Hymn singing assumes you can read. Not many people could read in 800AD, and Church services were conducted in Latin. That is not as daft as it sounds. Latin was the official language of the Roman Empire, and when that fell, the Catholic Church carried on, using Latin. Many ordinary people would have had some basic spoken business and religious Latin. They would have understood the words.

Gregorian chant is one tune sung by many voices. The choir sings a chord that moves up and down with the tune, but does not change within itself. The harmony does not change. Churches echo, so the notes change slowly, and the tune moves to nearby notes, not jumping around as tunes will much later. The tunes are also long and curving incorporating a number of phrases, far more than a modern song. The words often disappear into the echoes and the voices. All very different from the songs that the congregation would have sung at home or in pubs, and deliberately different: religion and its feelings are one thing, ordinary life is another. Gregorian chant was and is the sound of heaven.

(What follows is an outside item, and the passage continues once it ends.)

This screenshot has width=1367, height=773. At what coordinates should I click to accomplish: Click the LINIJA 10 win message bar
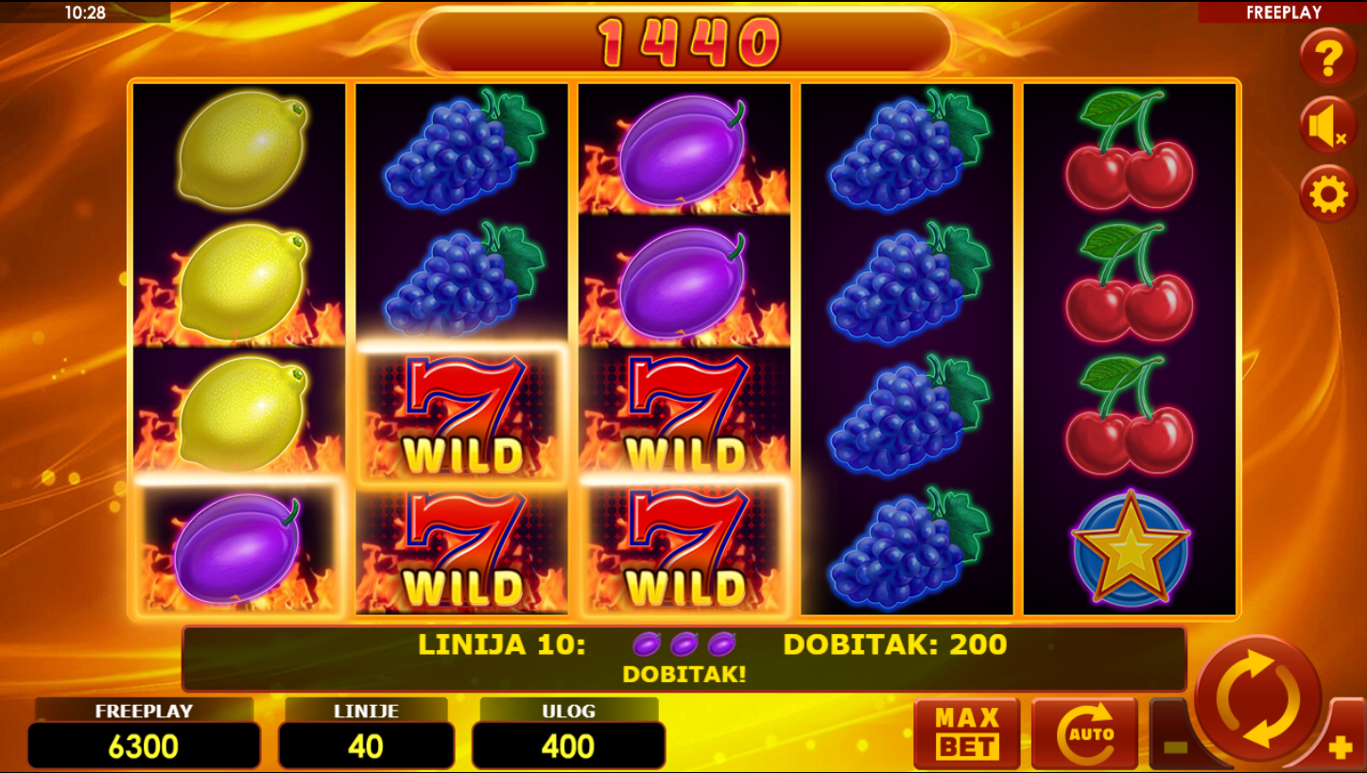[684, 658]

(You can read about Gregorian chant in Wikipedia, and that article lists some fearsomely learned studies of the music.)

Why did this collection of songs take off - it went triple platinum - when so many others do not? It's the sound of the monks of the Monastère de Santo Domingo de Silos. A reviewer said: "the ensemble is not always perfect, but if these are not professional singers, they are, and they sound like, truly professional monks." It's the sincerity we respond to.

 
Settle in and enjoy.

So why do I play it? Because it is terrific background when I want to feel calm, maybe to focus on what I'm writing, or do something that is best done without a mind wanting to jump to something else. It removes distractions and is not itself distracting.

And sometimes because I want to chill out.